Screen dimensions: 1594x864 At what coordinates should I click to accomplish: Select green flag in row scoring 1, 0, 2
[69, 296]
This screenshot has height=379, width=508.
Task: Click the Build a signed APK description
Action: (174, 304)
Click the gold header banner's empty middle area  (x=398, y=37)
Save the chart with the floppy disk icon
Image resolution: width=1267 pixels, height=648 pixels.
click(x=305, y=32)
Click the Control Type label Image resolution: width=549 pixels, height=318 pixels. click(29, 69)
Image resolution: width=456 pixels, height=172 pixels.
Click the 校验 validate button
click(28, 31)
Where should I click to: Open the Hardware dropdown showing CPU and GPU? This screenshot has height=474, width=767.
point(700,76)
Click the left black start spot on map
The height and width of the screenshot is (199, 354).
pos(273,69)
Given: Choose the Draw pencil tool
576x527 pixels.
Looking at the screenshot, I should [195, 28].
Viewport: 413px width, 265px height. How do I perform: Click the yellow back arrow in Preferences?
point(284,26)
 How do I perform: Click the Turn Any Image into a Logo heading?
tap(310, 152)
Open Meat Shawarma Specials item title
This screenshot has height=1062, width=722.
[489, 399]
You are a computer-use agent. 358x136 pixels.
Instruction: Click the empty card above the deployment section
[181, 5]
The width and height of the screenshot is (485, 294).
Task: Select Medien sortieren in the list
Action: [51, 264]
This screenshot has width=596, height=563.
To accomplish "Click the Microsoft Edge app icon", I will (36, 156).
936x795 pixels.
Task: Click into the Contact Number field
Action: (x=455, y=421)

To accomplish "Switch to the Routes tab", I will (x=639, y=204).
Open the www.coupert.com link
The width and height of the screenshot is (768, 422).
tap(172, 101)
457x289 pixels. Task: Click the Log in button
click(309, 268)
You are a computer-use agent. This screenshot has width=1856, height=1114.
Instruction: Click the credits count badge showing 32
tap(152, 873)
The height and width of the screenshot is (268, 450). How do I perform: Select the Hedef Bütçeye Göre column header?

+---+

Objective => Can you reproduce the lines of the data above, from the line with "You are a computer-use agent. 358x136 pixels." to the line with "Action: [51, 264]", with both of those lines included?

Solution to the exercise =>
You are a computer-use agent. 358x136 pixels.
Instruction: Click the empty card above the deployment section
[181, 5]
The width and height of the screenshot is (485, 294).
Task: Select Medien sortieren in the list
Action: [51, 264]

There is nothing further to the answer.